— WORUM ES GEHT —
Gib die Zeilen des Materials ab der Zeile mit „How do I perform: Open a“ bis einschließlich der Zeile mit „click(904, 979)“ vollständig wieder, Anfragen eingeschlossen. Verändere dabei jede Zahl in den Antworten, also die Koordinaten, um -23.

— MATERIAL ZUR ÜBUNG —

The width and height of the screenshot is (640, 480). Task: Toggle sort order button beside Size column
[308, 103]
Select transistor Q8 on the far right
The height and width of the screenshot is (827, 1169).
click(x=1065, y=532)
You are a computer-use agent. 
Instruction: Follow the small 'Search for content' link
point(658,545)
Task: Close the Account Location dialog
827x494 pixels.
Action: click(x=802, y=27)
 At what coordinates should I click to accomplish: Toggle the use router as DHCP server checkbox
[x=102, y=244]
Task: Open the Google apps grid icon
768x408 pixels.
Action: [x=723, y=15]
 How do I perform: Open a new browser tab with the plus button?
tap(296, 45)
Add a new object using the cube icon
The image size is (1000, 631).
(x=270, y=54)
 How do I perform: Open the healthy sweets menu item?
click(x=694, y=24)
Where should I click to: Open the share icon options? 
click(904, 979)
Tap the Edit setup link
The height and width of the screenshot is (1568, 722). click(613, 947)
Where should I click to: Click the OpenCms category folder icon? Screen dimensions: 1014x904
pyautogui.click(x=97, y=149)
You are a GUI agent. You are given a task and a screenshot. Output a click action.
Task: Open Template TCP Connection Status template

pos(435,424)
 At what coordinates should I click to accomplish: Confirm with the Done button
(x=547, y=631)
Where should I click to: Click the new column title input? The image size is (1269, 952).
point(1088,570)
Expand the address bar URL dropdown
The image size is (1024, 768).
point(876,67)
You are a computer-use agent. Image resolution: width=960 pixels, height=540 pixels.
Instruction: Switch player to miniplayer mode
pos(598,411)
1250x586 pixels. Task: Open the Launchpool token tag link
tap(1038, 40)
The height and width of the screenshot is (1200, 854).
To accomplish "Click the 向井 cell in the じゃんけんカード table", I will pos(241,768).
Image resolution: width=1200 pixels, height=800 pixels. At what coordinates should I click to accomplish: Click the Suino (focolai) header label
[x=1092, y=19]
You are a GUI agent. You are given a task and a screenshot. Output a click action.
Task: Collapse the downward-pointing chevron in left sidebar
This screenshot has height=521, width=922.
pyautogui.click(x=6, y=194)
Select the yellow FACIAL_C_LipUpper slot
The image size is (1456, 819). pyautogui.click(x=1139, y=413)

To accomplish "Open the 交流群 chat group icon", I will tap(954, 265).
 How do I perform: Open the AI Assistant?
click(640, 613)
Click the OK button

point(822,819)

— VOLLSTÄNDIGE ANTWORT —
 How do I perform: Open a new browser tab with the plus button?
tap(273, 22)
Add a new object using the cube icon
The image size is (1000, 631).
(x=247, y=31)
 How do I perform: Open the healthy sweets menu item?
click(x=671, y=1)
Where should I click to: Open the share icon options? 
click(881, 956)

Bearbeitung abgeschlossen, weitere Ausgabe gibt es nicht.